* _Set problem A_
Render this sentence from the Soen album review into Spanish: "The band has the chops, the wherewithal and the musicians to do something seriously astonishing."
* _Set problem B_
Write a further paragraph of the Soen album review, picking up after its last sentence.

* _Selected text_
---+---

The band has the chops, the wherewithal and the musicians to do something seriously astonishing. I kept urging the songs to go deeper into the proggy void they teeter so close to spiralling blissfully into. I wanted them to move away from Tools rhythmic template. Guitarist Marcus Jidell often plays within the framework of Phrygian dominant scales, blending a slight eastern flavour into many of the albums tracks and nowhere is this more obvious than on the track I certainly enjoyed the most, “Jinn”… it is in these moments that I wish the band reached for the full prog hog. So few metal/ hard rock bands are accomplished enough to successfully blend so-called ‘world music’ elements into their sound however Soen are a rare exception.

It’s hard to determine the differentiation between Jidells playing and that of part time guitarist/ full time keyboardist Lars Åhlund, so it’s not easy to comment on Åhlund’s contribution as a musician. The few times he can be heard, such as the short interlude on “Paragon”, his playing is a thoroughly welcome accession.

---+---

* _Dataset content_

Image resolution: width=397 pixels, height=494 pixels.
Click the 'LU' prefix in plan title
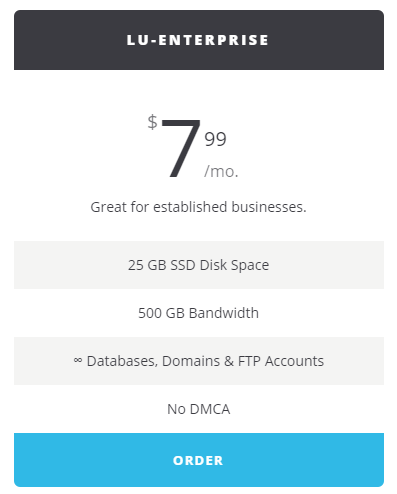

---+---

* _Written reply A_
La banda tiene la destreza, los recursos y los músicos para hacer algo verdaderamente asombroso.

* _Written reply B_
Vocalist Joel Ekelöf reminds me of our very own Clint Boge (Butterfly Effect). The relatively unknown Ekelöf can croon and there is not a Mikael Åkerfeldt death style growl in sight, although he can mimic Åkerfeldt’s more impassioned clean vocal with ease… I’d suggest that is entirely by design.

There is a hefty dose of testosterone across the album, the opening phrase to “Sister” could easily have come from the majestic Blackwater Park (’01). That particular riff is an enraged version of the vicious phrase that introduces “Sectarian”, it also underlines one of the albums more obvious flaws. I certainly wouldn’t say that there was a lack of ideas on the album although some of the better ideas across different songs could have been condensed into fewer album cuts for a more concise listening experience.

Lopez, as the bands leader (also an astonishing percussionist) issued the following statement about the band’s sound a few years back: “We are inspired by Tool but I consider them not only a band but a genre”. So that probably sums up the bands attitude to my opening paragraph. As a listener though, we are entitled to form our own view and mine is that the obvious talent on display means that Lykaia is a satisfying yet unnecessarily clichéd listen. It could have been a stunning album had the band rearranged some songs, dropped the platitudes and plunged headfirst into prog-metal/ world music territory they are so adept at mining.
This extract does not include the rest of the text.